The initials T. H. on the creature’s back had been reversed when he fell upside down. And Tom realized with a thrill that what had just happened before his eyes had happened at that log up in the woods.
Llewellyn, the Humpty-dumpty of the animal world, had slid off the log, alighting upside down.
For a moment Tom Slade paused in dismay.
So Teddy Howell and Harry Thorne had nothing to do with this. This lumbering, waddling creature had come flopping along down out of the silent lower reaches of that frowning mountain, straight to his destination. He was not the first printer to print something the wrong way around.
Who, then, was T. H.? Not Master Anthony, Jr., at all events. But some one afar off, surely. Abstractedly, Tom Slade gazed off toward that towering mountain whence this clumsy but unerring messenger had come. It looked very dark up there. Tom recalled how from those lofty crags the great eagle had swooped down and met his match before the hallowed little home of Orestes.
In a kind of reverie Tom’s thoughts wandered to Orestes. Orestes would be in bed by now. Orestes had lived away up near where that turtle had come from. And the thought of Llewellyn and Orestes turned Tom’s thought to Hervey Willetts. He had not seen much of Hervey the last day or two....
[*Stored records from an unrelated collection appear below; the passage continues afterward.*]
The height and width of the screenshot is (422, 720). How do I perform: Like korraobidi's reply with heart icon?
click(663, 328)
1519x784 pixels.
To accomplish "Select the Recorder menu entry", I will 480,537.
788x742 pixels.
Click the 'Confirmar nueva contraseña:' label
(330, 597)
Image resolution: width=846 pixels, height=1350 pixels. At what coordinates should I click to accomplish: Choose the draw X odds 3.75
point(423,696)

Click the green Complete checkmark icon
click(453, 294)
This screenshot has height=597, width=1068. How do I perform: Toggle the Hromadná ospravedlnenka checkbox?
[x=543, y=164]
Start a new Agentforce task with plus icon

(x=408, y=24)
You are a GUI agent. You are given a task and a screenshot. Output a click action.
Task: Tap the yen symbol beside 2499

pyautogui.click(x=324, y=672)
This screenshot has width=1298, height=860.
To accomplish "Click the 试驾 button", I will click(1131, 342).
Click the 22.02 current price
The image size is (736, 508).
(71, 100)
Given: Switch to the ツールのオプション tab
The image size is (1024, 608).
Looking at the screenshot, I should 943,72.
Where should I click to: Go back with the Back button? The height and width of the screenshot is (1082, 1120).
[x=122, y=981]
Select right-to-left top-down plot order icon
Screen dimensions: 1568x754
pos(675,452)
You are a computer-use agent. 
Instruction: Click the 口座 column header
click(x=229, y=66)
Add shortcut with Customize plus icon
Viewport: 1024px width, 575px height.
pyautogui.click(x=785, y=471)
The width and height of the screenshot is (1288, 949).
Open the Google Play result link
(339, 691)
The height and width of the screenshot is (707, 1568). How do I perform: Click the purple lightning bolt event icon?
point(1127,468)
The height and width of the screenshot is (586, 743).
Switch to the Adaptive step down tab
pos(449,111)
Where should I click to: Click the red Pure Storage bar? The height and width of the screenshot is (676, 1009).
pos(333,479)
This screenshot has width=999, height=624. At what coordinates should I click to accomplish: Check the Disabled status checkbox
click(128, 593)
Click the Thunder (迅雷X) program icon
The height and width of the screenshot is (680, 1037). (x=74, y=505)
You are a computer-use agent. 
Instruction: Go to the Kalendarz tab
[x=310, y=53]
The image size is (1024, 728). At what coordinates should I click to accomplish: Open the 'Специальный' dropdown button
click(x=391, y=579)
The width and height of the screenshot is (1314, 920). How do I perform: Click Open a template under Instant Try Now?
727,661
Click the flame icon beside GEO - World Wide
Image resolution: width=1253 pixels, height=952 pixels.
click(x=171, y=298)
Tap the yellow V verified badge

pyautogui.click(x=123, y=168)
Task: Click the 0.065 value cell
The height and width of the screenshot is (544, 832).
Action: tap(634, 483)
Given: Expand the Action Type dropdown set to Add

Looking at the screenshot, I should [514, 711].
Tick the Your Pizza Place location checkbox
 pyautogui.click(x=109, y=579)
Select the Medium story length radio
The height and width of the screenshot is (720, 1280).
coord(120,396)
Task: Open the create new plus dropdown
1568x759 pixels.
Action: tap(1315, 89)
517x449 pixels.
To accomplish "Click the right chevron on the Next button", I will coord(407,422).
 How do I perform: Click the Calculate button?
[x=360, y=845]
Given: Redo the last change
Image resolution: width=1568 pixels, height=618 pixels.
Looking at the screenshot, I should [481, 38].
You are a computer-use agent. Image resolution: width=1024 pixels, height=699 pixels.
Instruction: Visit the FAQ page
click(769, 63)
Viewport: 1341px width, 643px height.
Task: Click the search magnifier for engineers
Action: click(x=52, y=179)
Tom fixed his gaze upon that old monarch where again the first crimson rays of dying sunlight glinted the pinnacles of the somber pines near its summit. How solemn, how still, it seemed up there. The nearer sounds about the camp seemed only to emphasize that brooding silence. It was like the silence of some vast cathedral—awful in its majestic solitude.
And this impassive, stolid, hard-shell pilgrim, knowing his business like the bully scout he was, had come stumbling, sliding, rolling and waddling down out of those fastnesses, because there was something right here which he wanted. And he had brought a clew. Should the human scout be found wanting where this humble little hero had triumphed?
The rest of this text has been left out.